Einordnung und geografische Lage
Die Einzellage Neugesetz liegt am westlichen Schwarzwald-Vorland östlich von
Offenburg, schwerpunktmäßig an den Hängen bei Zell-Weierbach. Die Rebflächen ziehen sich vom Talrand in exponierte Mittel- und Oberhänge, überwiegend mit Süd- bis Südwestneigung, die eine gute Besonnung und Kaltluftabfluss begünstigen.
Terroir
Die Böden sind für die Ortenau typisch: steinreich und gut drainiert auf Verwitterungsmaterial von Granit und Gneis, teils mit Löss- und Lösslehmauflagen. Der mineralische, oft flachgründige Oberboden erwärmt sich rasch, speichert tagsüber Wärme und gibt sie abends ab. Wo Löss dominiert, erhöht sich die Wasserspeicherfähigkeit und Nährstoffverfügbarkeit; auf felsnäheren Partien steht die Wasserführung knapper, was die Wuchskraft begrenzt und Erträge konzentriert.
Klima
Neugesetz profitiert vom warmen, trockenen Klima des Oberrheingrabens mit langer Vegetationsperiode und hoher Sonnenscheindauer. Die Hanglage reduziert Spätfrostgefahr und fördert Luftzirkulation. Nächtliche Abkühlung aus den Schwarzwaldhöhen erhält die Säurestruktur und unterstützt eine langsame Aromareife bis in den Herbst.

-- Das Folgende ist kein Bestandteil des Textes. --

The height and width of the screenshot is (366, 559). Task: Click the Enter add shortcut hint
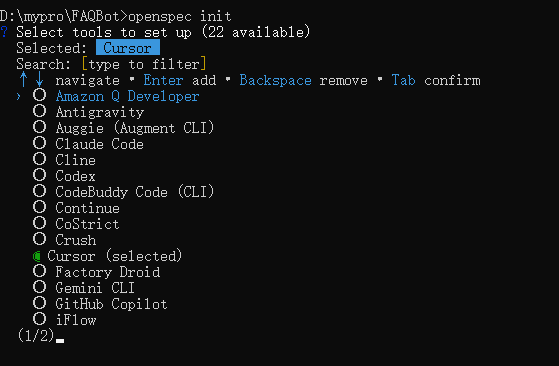180,80
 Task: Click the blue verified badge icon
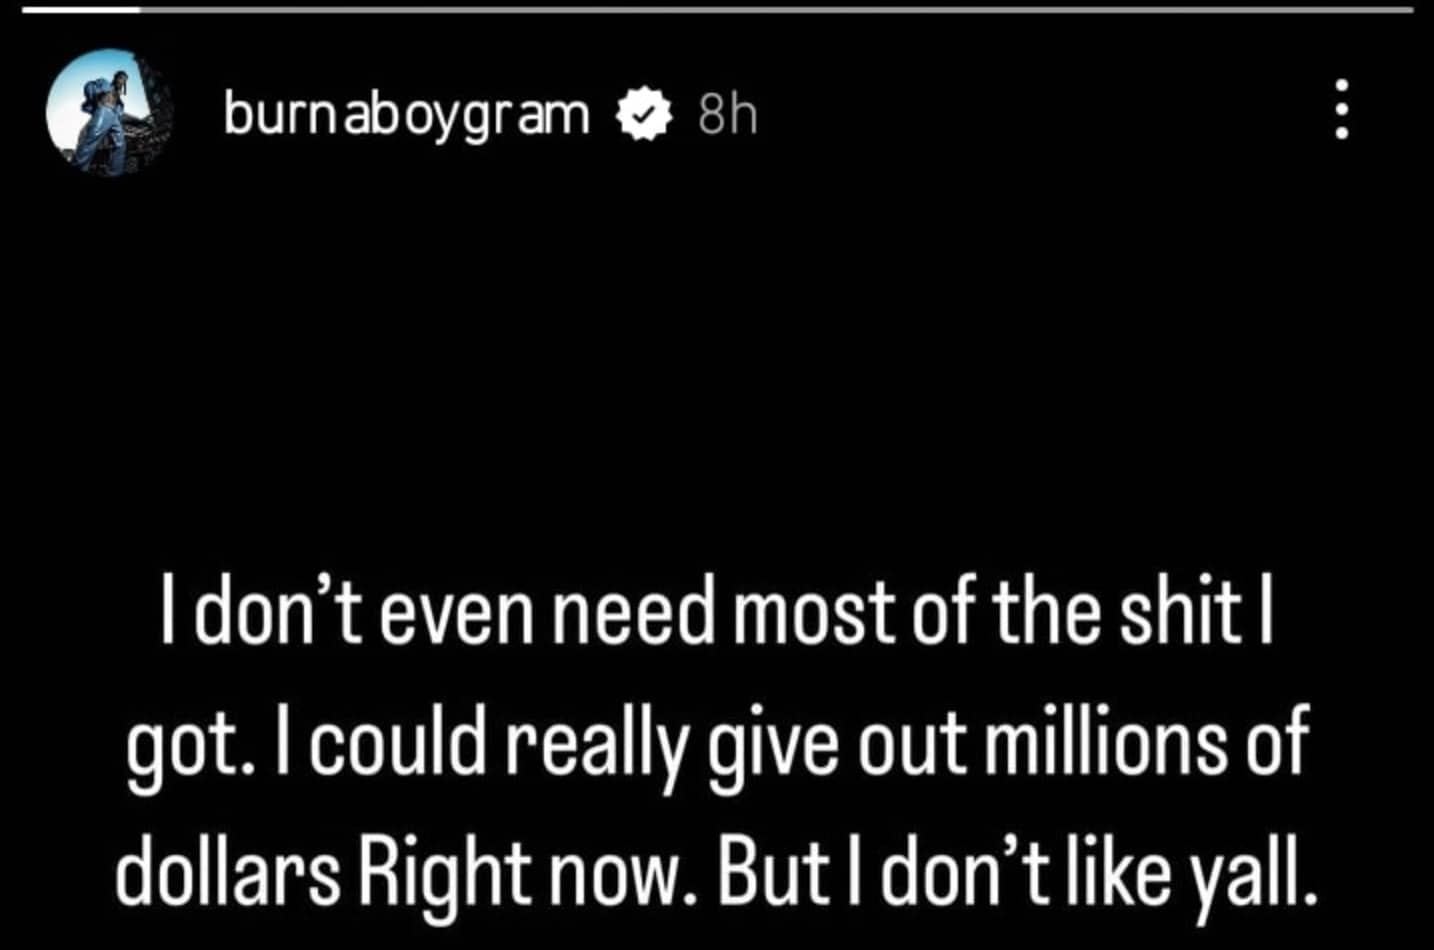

Typische Charakteristik und Rebsorten
Aus dem Zusammenspiel von warmem Vorlandklima, südlicher Exposition und steinreichen Verwitterungsböden entstehen in der Regel präzise, spannungsgeladene Weißweine mit klarer Säureführung und ausgeprägter Frucht, sowie reife, fein strukturierte Burgunder-Rotweine. In Neugesetz sind vor allem Riesling (in der Ortenau traditionell als Klingelberger bezeichnet) und Spätburgunder verbreitet; ergänzend werden Grauburgunder und Weißburgunder angebaut. Für Riesling sind Zitrus- und Steinobstnoten mit kräuterig-mineralischem Akzent typisch; Spätburgunder zeigt rote Frucht, feine Tannine und würzige Nuancen.